EXERCISE
Repeat every record below exactly, but leave out any pictures.

(Dataset entries)
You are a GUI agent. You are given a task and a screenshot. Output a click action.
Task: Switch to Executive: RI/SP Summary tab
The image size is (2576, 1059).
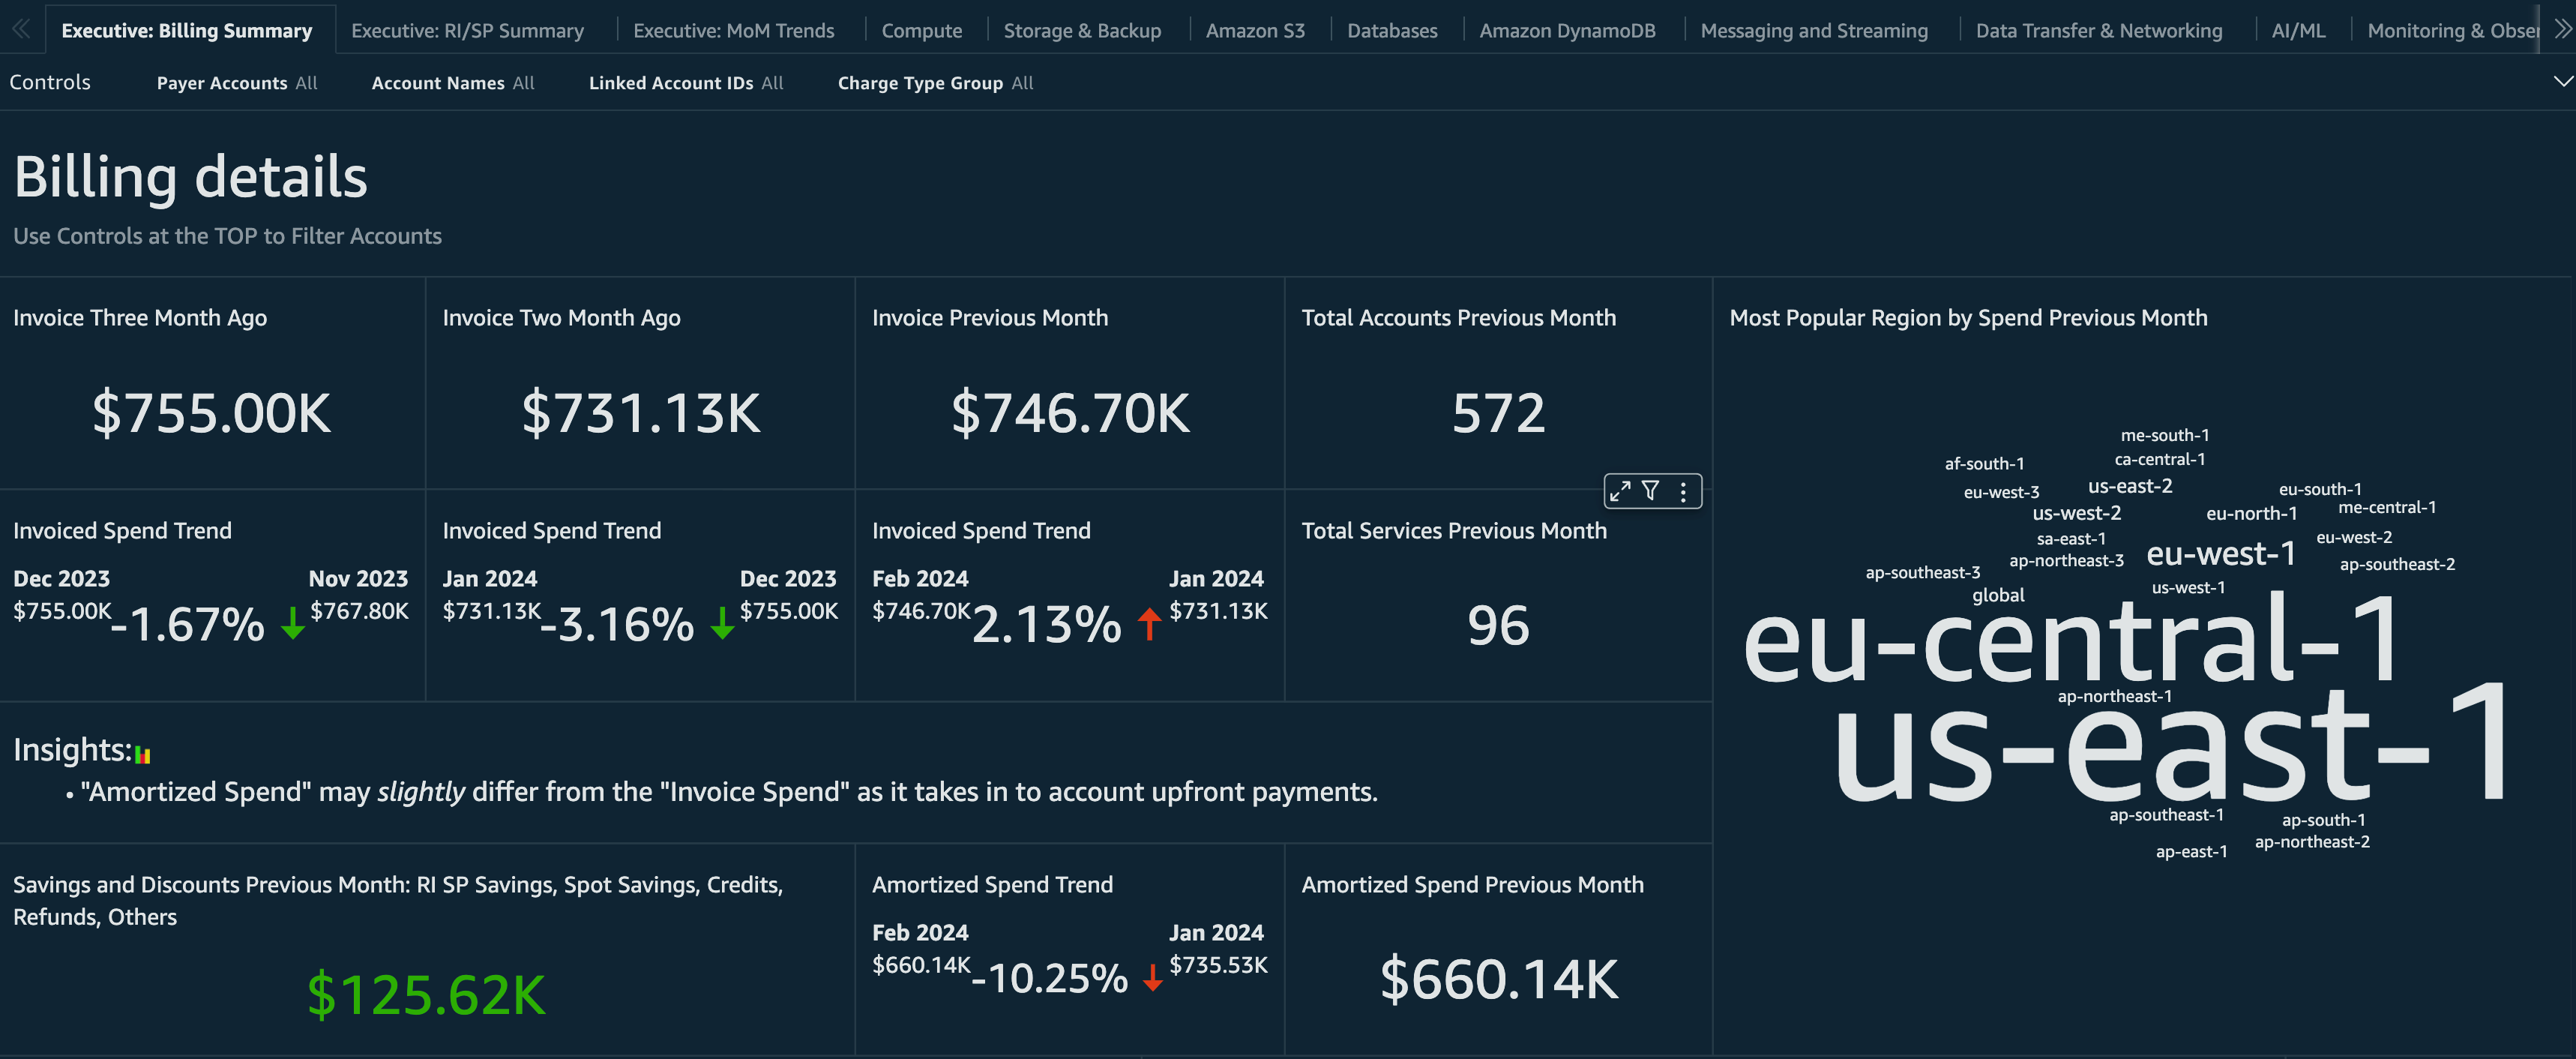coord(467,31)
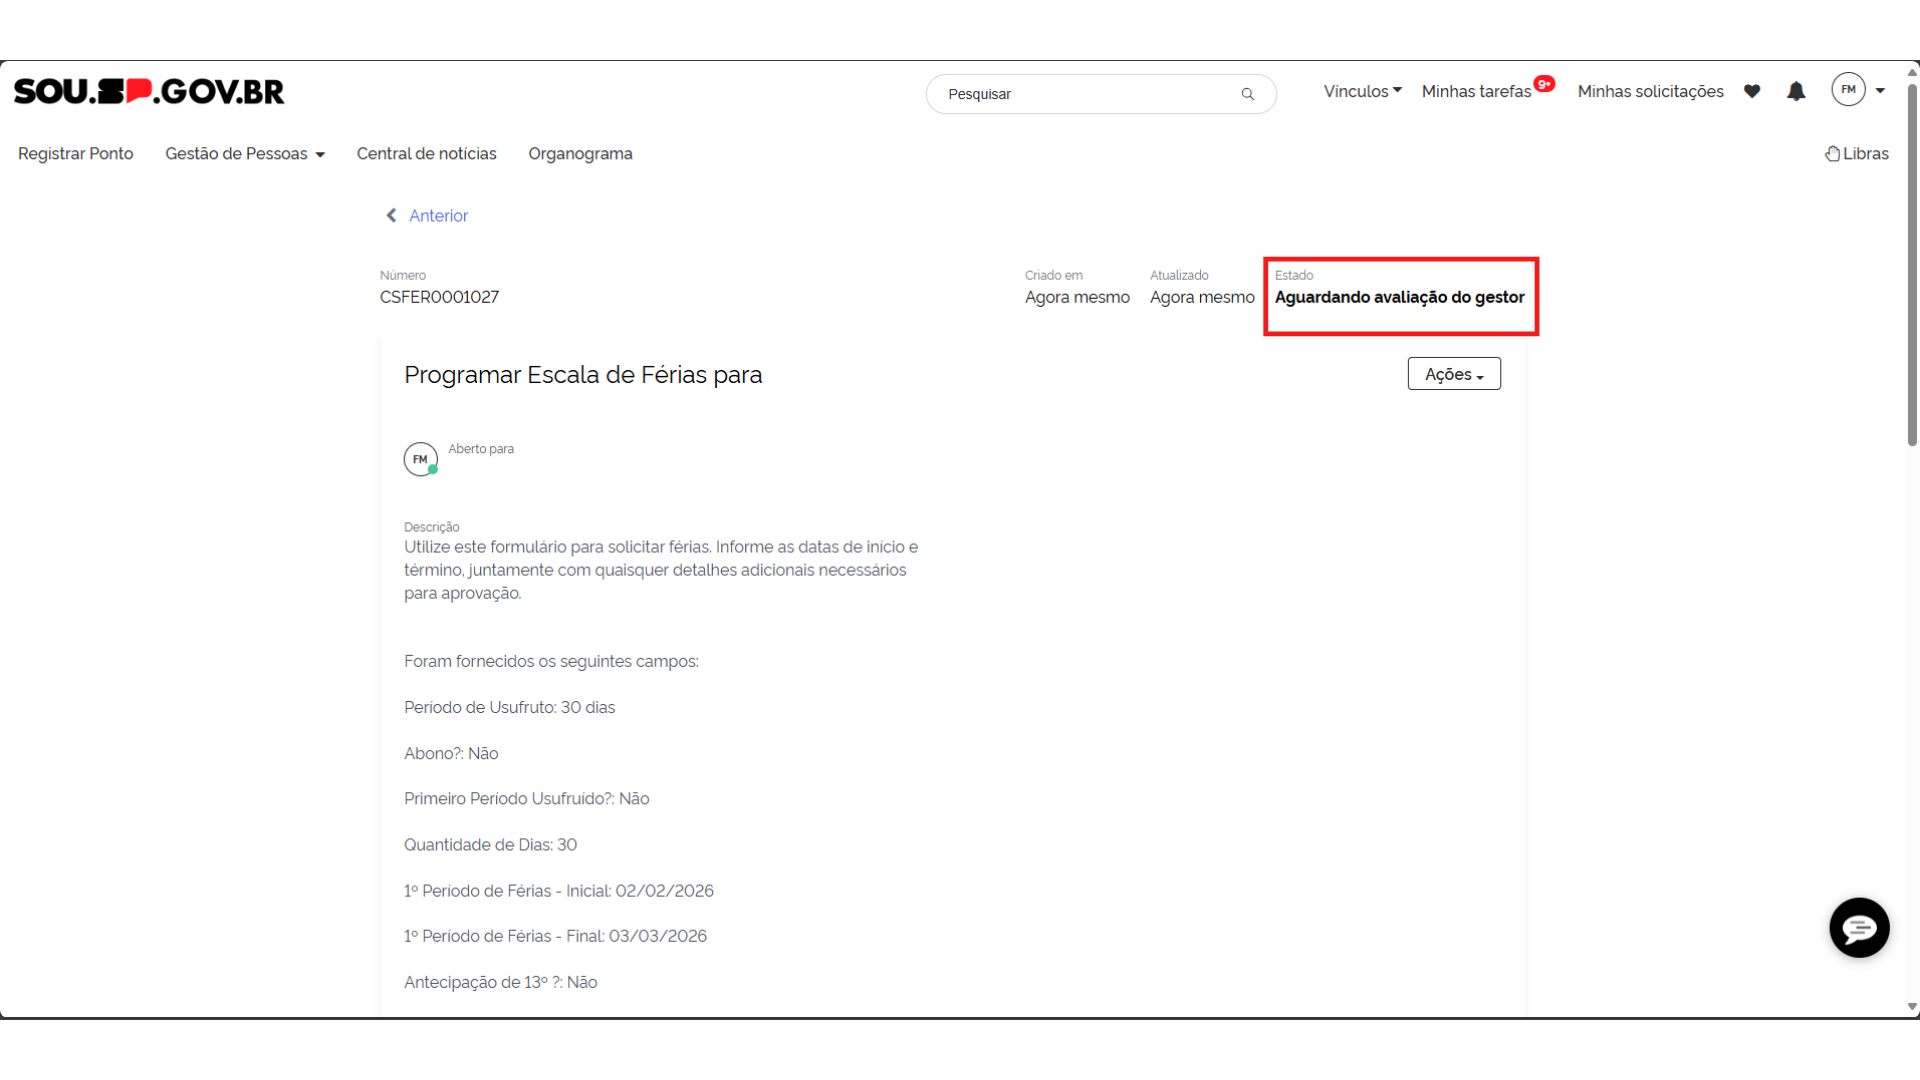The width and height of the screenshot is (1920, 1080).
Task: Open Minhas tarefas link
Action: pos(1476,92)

REPLY
You are a GUI agent. You are given a task and a screenshot. Output a click action.
Task: Switch to Executive: RI/SP Summary tab
The image size is (2576, 1059).
coord(467,31)
The width and height of the screenshot is (1920, 1080).
Task: Open Minhas tarefas link
Action: pos(1476,92)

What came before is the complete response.